Varcata la porta con la scritta in francese e arabo Jacques Vergès, avvocato del foro di Parigi, si entra in un’anticamera dove su un lungo tavolo sono disposti molti giochi di scacchi in pietre e legni preziosi. A sinistra il grande salone, pieno di oggetti d’arte e testimonianze di una vita avventurosa – dalle scatole di sigari cubani alle maschere africane del presidente della Costa d’Avorio, Houphouët-Boigny (1905-93), a migliaia di libri – con un gigantesco arazzo orientale alla parete. In fondo alla stanza, seduto alla scrivania, c’è lui, l’«avvocato del terrore». Ormai ottantottenne, Jacques Vergès appare provato dall’età e da una recente caduta. «Mi spiace, non posso alzarmi», dice. Sono le 3 del pomeriggio di venerdì 9 agosto, Vergès è atteso il 20 a Cortina per parlare del suo libro Quant’erano belle le mie guerre! (Liberilibri). Ma non riuscirà a tornare in Italia, dove combattè da ragazzo contro i nazisti: l’avvocato Vergès è morto la sera di Ferragosto. Quella che segue è la sua ultima intervista.
Al momento di stringergli la mano, non si può fare a meno di pensare con un brivido che quelle stesse dita in passato hanno già stretto le mani di Nelson Mandela, sì, ma soprattutto di Pol Pot e dei suoi compagni, di Mao Zedong, di Carlos «lo sciacallo», del «boia di Lione» Klaus Barbie e di un buon numero di terroristi palestinesi. Tutta gente responsabile di qualche milione di morti, che l’avvocato di padre francese e madre vietnamita ha aiutato e — tranne Mao, Pol Pot e Mandela — difeso legalmente. Oggi che è il momento dei bilanci Jacques Vergès appare, come sempre, in pace con se stesso e anzi piuttosto compiaciuto. «Ho voluto fare in modo che la mia vita fosse il mio autoritratto. Liberi gli altri di amarla o detestarla, è un problema loro, non mio. Io sono quel che sono».
Com’è nata la passione per i cattivi?
«Ho cominciato subito, a 17 anni, mettendomi agli ordini di un condannato a morte. Era il generale Charles de Gaulle, che alla testa di poche centinaia di pazzi, tra i quali me stesso, diceva che il compromesso con la Germania nazista era una vergogna, e che bisognava difendere l’onore della Francia libera. Un’eresia, nel 1942. Come vede, qualche volta stare dalla parte del torto può rivelarsi la scelta giusta».

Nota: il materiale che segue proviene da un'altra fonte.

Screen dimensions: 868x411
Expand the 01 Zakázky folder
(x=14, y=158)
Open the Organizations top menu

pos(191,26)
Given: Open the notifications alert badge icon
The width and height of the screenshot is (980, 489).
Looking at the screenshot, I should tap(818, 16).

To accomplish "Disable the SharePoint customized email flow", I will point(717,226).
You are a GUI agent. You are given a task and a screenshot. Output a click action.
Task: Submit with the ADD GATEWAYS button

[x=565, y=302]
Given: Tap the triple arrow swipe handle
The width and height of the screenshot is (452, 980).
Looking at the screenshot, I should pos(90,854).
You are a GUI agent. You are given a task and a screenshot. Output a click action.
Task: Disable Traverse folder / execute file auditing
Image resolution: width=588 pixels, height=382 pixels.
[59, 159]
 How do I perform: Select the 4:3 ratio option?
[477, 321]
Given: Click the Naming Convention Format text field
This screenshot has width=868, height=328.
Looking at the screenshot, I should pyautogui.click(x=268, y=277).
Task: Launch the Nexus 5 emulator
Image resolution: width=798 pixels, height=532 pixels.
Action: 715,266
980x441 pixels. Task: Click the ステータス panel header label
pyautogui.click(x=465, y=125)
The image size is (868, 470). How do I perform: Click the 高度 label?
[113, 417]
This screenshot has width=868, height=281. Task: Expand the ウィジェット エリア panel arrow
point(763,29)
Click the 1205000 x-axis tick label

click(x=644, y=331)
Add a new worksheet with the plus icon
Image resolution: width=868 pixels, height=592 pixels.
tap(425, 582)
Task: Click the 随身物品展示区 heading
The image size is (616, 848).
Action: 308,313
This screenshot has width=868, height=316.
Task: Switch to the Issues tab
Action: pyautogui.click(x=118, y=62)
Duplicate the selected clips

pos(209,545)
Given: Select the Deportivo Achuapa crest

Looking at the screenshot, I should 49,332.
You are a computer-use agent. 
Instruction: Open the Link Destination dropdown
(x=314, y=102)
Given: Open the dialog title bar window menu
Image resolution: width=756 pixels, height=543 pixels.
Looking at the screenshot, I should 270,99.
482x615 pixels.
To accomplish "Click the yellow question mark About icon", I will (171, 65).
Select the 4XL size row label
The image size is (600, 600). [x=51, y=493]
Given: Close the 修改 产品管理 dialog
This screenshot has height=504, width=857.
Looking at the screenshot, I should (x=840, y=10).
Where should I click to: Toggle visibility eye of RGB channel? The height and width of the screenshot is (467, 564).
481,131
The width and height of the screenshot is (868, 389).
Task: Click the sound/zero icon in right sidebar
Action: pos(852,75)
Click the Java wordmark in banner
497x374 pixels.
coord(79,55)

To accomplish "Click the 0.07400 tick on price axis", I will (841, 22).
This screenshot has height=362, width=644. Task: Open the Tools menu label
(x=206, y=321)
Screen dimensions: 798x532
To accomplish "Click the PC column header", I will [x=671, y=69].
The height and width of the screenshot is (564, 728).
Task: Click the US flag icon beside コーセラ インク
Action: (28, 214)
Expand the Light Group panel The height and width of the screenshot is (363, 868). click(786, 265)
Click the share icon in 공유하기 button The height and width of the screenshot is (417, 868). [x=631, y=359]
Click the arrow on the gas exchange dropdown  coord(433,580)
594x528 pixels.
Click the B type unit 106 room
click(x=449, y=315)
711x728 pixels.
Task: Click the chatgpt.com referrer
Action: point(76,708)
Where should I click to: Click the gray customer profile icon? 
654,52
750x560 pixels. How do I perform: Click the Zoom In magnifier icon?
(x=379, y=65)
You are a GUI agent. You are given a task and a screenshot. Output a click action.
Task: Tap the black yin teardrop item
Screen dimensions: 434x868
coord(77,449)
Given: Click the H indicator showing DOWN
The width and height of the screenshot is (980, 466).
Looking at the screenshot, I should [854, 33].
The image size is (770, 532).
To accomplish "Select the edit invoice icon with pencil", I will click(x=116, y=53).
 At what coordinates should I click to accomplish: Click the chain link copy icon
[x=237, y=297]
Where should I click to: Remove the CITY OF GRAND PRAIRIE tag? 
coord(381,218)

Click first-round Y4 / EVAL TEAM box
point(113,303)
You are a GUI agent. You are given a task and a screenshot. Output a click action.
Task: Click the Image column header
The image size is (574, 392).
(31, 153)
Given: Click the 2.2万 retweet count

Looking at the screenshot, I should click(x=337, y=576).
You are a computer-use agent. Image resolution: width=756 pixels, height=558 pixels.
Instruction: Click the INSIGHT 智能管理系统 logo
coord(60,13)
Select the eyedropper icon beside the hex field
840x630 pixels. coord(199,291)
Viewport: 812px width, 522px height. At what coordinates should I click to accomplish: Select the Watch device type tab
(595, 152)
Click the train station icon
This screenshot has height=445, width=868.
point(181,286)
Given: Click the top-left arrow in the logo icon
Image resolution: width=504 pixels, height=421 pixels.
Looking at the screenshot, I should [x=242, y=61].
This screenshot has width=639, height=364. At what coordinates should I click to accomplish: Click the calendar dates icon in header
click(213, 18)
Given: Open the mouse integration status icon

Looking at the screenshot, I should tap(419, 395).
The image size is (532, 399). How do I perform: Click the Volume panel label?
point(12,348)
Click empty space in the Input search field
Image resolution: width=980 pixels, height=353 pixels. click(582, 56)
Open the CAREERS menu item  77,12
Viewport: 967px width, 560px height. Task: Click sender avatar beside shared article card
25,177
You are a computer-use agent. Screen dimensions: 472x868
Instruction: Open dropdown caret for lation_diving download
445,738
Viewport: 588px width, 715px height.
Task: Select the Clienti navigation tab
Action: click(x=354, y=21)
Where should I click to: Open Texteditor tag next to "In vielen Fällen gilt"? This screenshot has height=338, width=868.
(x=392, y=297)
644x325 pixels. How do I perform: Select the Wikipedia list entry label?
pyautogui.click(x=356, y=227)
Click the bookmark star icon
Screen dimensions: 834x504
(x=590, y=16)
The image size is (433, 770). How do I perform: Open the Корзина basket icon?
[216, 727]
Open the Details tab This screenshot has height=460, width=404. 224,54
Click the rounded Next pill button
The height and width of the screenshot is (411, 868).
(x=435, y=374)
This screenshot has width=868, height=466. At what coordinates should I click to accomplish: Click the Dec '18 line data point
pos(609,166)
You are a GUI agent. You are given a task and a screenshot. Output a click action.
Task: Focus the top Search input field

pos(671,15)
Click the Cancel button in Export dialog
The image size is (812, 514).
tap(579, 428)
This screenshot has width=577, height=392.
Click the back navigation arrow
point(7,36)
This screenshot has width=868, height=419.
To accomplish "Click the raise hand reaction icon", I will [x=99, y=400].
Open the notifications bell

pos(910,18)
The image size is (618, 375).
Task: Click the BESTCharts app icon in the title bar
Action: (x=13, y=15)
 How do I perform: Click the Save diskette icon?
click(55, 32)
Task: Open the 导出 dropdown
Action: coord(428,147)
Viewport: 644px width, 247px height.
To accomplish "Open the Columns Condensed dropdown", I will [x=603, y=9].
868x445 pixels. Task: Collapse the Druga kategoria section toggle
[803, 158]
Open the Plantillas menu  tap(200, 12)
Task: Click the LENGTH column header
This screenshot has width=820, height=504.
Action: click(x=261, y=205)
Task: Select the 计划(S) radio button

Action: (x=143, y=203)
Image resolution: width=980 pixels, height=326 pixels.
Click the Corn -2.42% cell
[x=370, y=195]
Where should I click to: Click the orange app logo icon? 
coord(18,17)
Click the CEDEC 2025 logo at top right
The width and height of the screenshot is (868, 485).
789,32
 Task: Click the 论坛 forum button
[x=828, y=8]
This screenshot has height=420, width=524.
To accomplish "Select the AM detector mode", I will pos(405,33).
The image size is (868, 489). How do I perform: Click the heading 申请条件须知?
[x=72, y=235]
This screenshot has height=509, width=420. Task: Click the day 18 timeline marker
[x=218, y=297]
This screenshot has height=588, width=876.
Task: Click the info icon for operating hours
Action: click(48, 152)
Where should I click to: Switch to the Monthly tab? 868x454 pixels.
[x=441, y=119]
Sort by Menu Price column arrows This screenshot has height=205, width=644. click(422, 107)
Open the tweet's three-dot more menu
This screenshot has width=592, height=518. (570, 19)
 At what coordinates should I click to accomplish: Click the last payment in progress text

Le dà fastidio la definizione di «avvocato del terrore»?
«Sono abituato alle aggressioni verbali. Quella formula è stata usata dal regista Barbet Schroeder per un documentario fatto apposta per intrappolarmi, ma alla fine, se guardate il film, sono io ad avere messo in trappola lui. È difficile tenermi testa, ed è una vita che rispondo agli attacchi».
Lei invece come si definirebbe?
«Come un piccolo militante comunista, e poi come un piccolo condottiero. Sul finire della Seconda guerra mondiale, mentre ancora combattevo con de Gaulle, avevo già preso contatti con il Partito comunista francese. Poi mi sono occupato dell’internazionale degli studenti comunisti, in quelle vesti ricordo di aver conosciuto degli italiani, tra gli altri Giovanni Berlinguer, Luciana Castellina, Carlo Ripa di Meana. Poi ho condotto la mia battaglia personale contro il colonialismo, in Algeria ho preso le difese di Djamila Bouhired, che aveva messo le bombe nei luoghi pubblici dei francesi, e che poi divenne madre dei miei figli».
È questa la sua ossessione? Tutto nasce dall’odio verso il colonialismo?
«Da bambino, euroasiatico, con gli occhi orientali di mia mamma vietnamita, mi sono sentito presto diverso dagli altri. La questione del colonialismo la vivevo sulla pelle, e ho dovuto costruirmi in modo solitario. Ho scelto di affermare la mia umanità, e di disprezzare consigli e critiche che mi avrebbero reso uguale agli altri».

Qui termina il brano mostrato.